Summary: ACCESS_NETWORK_STATE lets you detect connectivity; use http or connectivity_plus as needed.
Common pitfalls and troubleshooting
Wrong manifest file: edit android/app/src/main/AndroidManifest.xml (not a library manifest).
Forget to rebuild: run flutter clean then flutter run if permission changes seem ignored.
Cleartext still blocked: ensure you referenced the network_security_config file and used the correct xml filename and path (res/xml/).
Testing on device: emulator usually has network by default; physical devices depend on Wi‑Fi / mobile data.

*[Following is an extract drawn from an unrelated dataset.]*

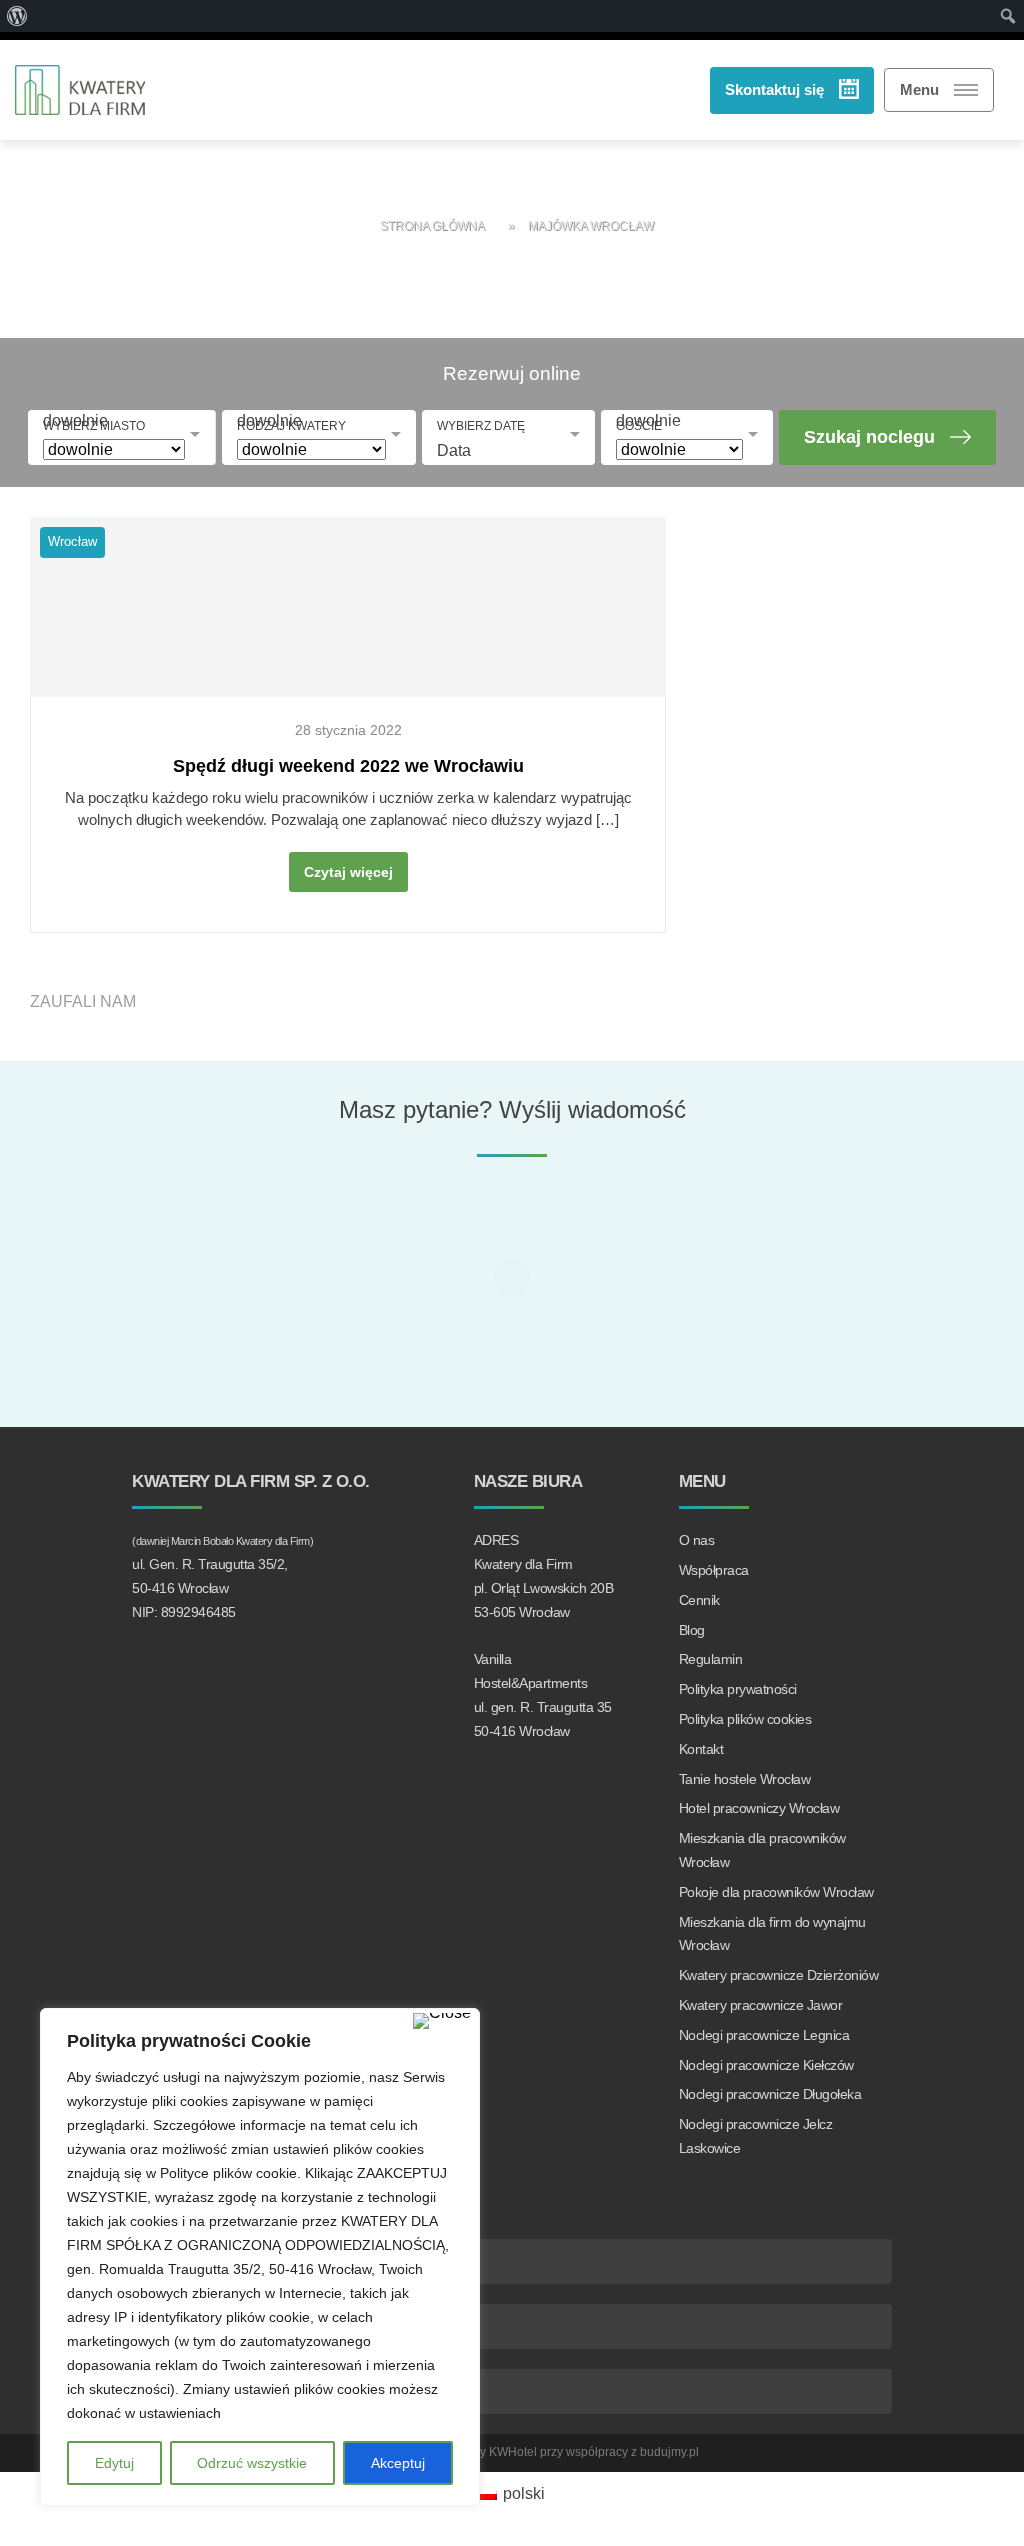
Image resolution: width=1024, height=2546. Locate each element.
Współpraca (714, 1570)
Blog (692, 1630)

Plugin requirements: some plugins require ACCESS_NETWORK_STATE in addition to INTERNET.
If requests still fail, inspect Android logcat and Flutter run output.
Summary: Verify manifest location, rebuild, and check logs for concrete errors.
Conclusion and next steps
You now know how to give a Flutter Android app internet access, how Android treats cleartext traffic, and when to add ACCESS_NETWORK_STATE. Next, migrate dev HTTP endpoints to HTTPS and consider TLS certificate pinning if you need stronger guarantees.
Try adding the permission, run a simple GET from the Dart code above, and post the log output if you hit errors.